Tuesday, May 30, 2017

1809 Campaign in Spain: Battle of Navalmoral

After Wellesley's defeat at Toledo he has begun a retreat back to Portugal.  But the campaign is far from over.  While the chances of the Allies taking Madrid look gone, they can still save a par result by Wellesley getting his army back to Portugal.  Soult has moved south from Old Castile in an attempt to cut his line of retreat at the town of Navalmoral, but after Cuesta's defeat at Miajadras a few weeks ago he rallied his forces, received reinforcements & moved north.  Cuesta was too late to join Wellesley in the push for Madrid, but he fortuitously arrived at Navalmoral a day before Soult. With reinforcements from Andulusia Cuesta's army has been restored almost back to the strength it had when it was defeated by Victor at Miajadras, except that it lost most of its artillery at the battle & it has not been replaced.  However, Soult's corps is significantly smaller than Victor's was at Miajadras because he detached 2 brigades of infantry & sent them to join Joseph.  This may well have saved Madrid, but it has left Soult's corps undermanned.

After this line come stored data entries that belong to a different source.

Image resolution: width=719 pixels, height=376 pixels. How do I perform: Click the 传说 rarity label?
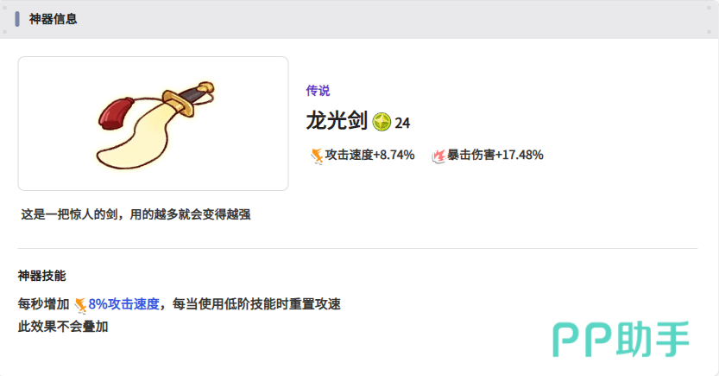pos(318,91)
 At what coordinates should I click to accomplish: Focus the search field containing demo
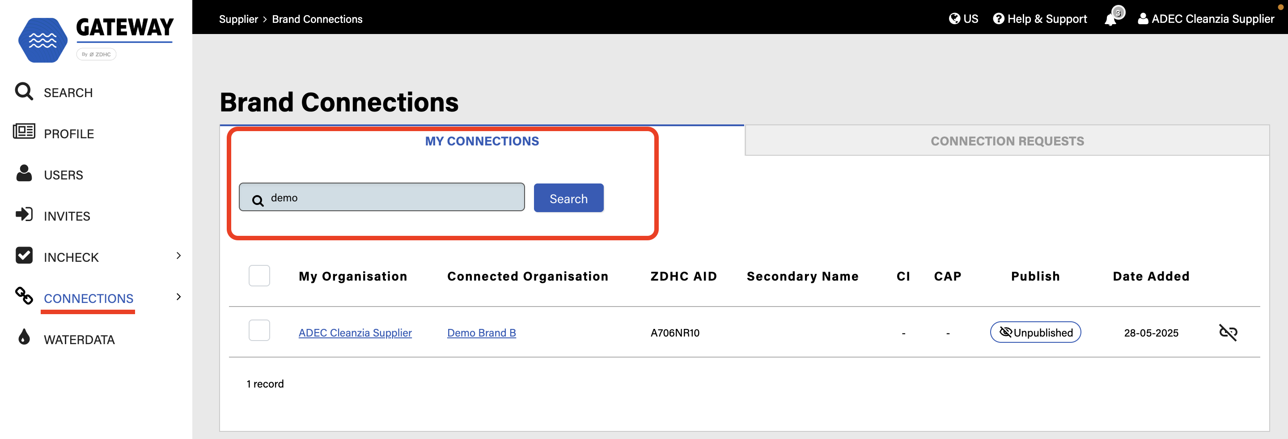pyautogui.click(x=382, y=197)
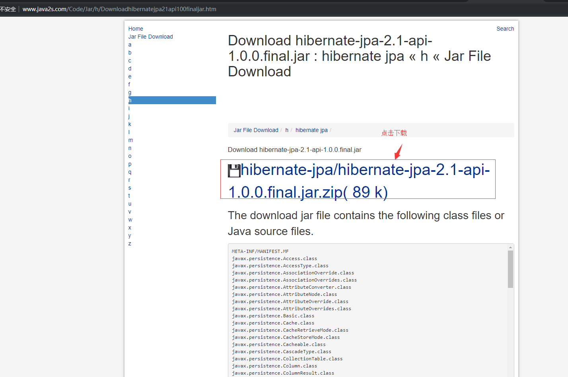Click "Jar File Download" in the breadcrumb
This screenshot has height=377, width=568.
256,130

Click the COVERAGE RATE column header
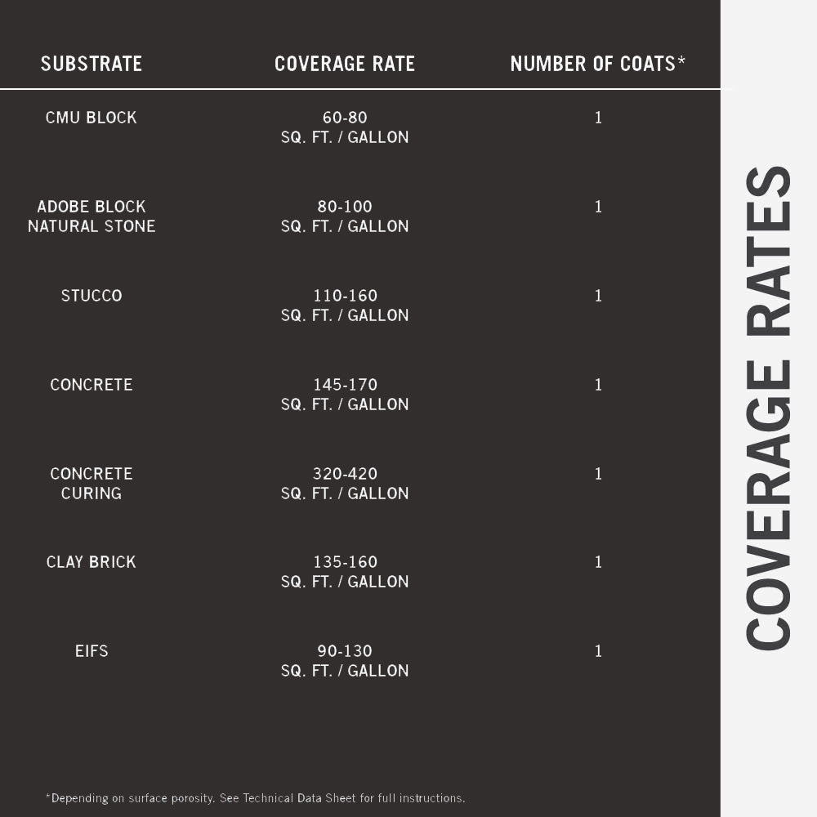(x=344, y=64)
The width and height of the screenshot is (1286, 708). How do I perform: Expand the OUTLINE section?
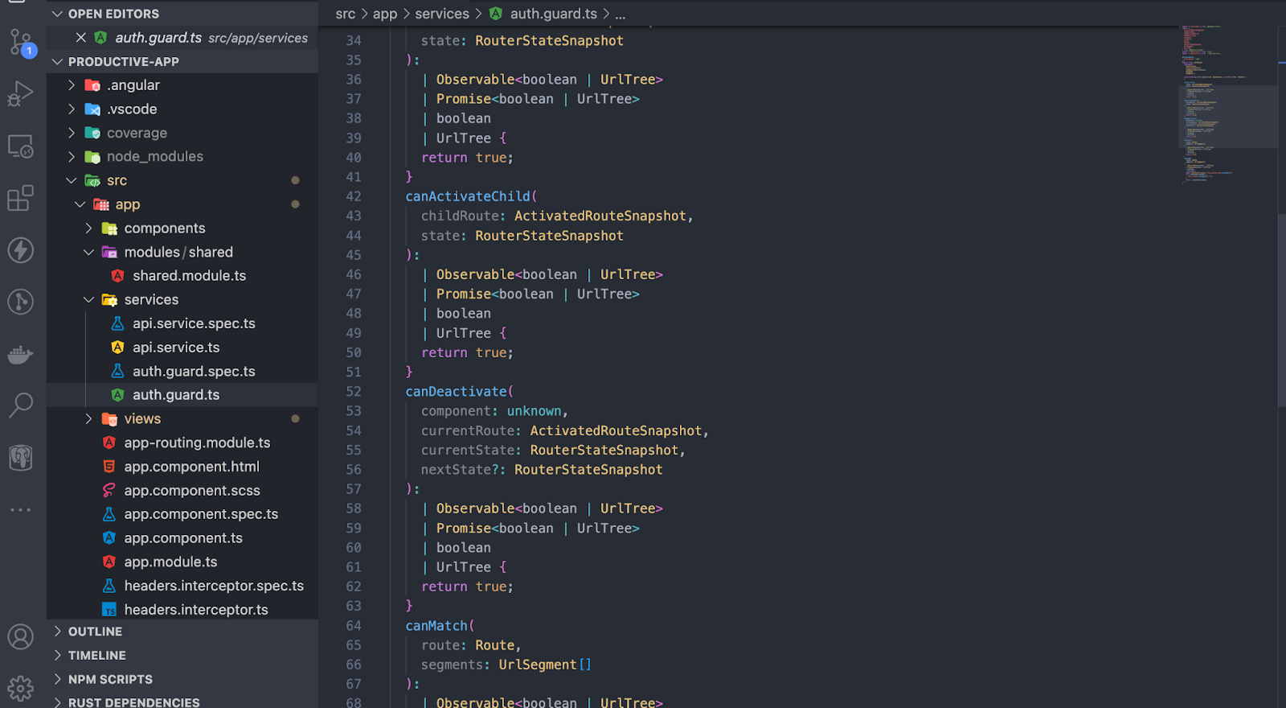point(95,632)

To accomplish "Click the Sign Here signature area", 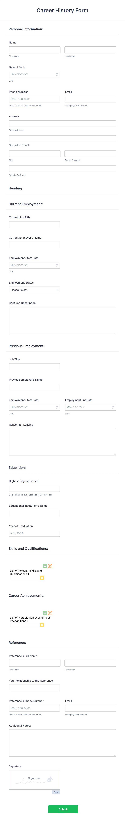I will [34, 780].
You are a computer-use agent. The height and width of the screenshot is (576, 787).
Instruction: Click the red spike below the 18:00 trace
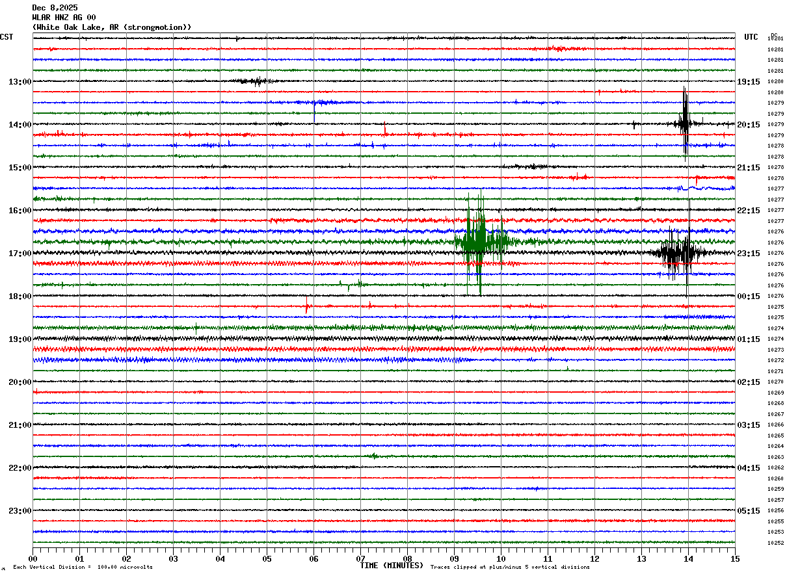tap(307, 305)
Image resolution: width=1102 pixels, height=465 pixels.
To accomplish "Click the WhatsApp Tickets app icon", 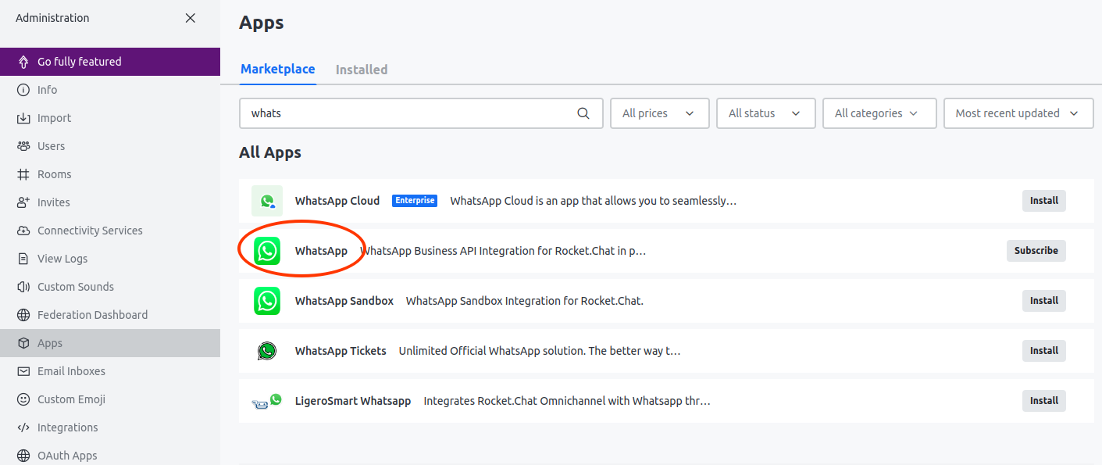I will point(267,351).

Soult camped the night before only 1 hex from Navalmoral so the battle commenced early on Day 38 of the campaign.  Soult's light cavalry brigade (4 hussars) is forced marching to the battle having been off doing a scouting mission & is expected about 9pm real time.  There is also a British light division (6 inf battalions & a battery) on the road from Lisbon as reinforcements for Wellesley which is expected to arrive at the battlefield about 10pm real time.  So total forces in the area are 33 French & 54 Allied - if ever the Spanish are going to win one this should be it.
The Spanish are on the right.   The wooded hill is very lightly wooded and not a major defensive advantage.  They have more troops (infantry & cavalry)  out of sight in the trees & thus not on the table on the hill.  They have 6 infantry brigades, 3 of 6 units & 3 of 4 units), 2 heavy cavalry brigades, 2 light cavalry brigades, but only 1 battery.
The French have dragoons on their right, a grand battery & 1 infantry brigade in the centre & 3 infantry brigades on their left.  Thier infantry brigades have 5 units.
The French advanced cautiously.  On the near flank they deployed their grand battery & waited for it to do its work.  But on the far flank the Spanish advanced to meet the French infantry - doing so remarkably quickly considering their poor command rating.    
Initially the Spanish infantry attack on their right went well pushing some of the French back & even breaking some French units.
The French dragoons attacked twice their number Spanish heavy cavalry of at 2:1 odds.  The fight was indecisive & both sides fell back with heavy casualties.

In the desperate infantry fight on the far flank the Spanish broke one French brigade, but then lost 2 of their own.  The Spanish light horse eventually got out of the trees to support the remaining infantry.
The Spanish light cavalry arrived too late to save their infantry on the right & without artillery or infantry support the light horse could not hurt the French squares & fell back.
When the French hussars arrived they were quickly brought forward to support the dragoons, the French infantry in the centre advanced & the grand battery redeployed to fire at the Spanish centre.
On the far flank the Spanish are falling back, but Soult's infantry on that flank is too badly mauled to follow up.
Already weakened by the fire of the battery & the attack of the dragoons, the Spanish left collapsed quickly under the French attack.  The British light division has formed up just off table in the foreground & is able to come onto the table next turn, but it is too late.  The Spanish have lost 5 of 10 brigades, their army is broken & has to retreat.

For a while it looked like the Spanish might finally be going to win one when their attack on their right broke 1 French brigade & got 2 more on the brink of breaking.  But they did not break, & the Spanish suddenly fell apart losing 2 brigades on that flank & after he patiently softened up the Spanish left with dragoons & artillery, Steve's second attack on the Spanish left quickly took out 3 more brigades to break the Spanish before the British light division arrived.  So even a 60% advantage wasn't enough to overcome a command rating of 7 compared with 8, 1 less dice in most combats & the Break If Spanish rule.  But it wasn't only the Spanish rules that caused their defeat, Mitch & Steve's strategy was very good - in particular, they exploited their artillery superiority to the max, & Steve's combination of infantry, cavalry & artillery on the French right was very well done.


1 comment:

Gonsalvo said...

More good stuff!c In most rules, it takes numbers, good play, and some luck to win with the Spanish! Definite bragging rights if you do so!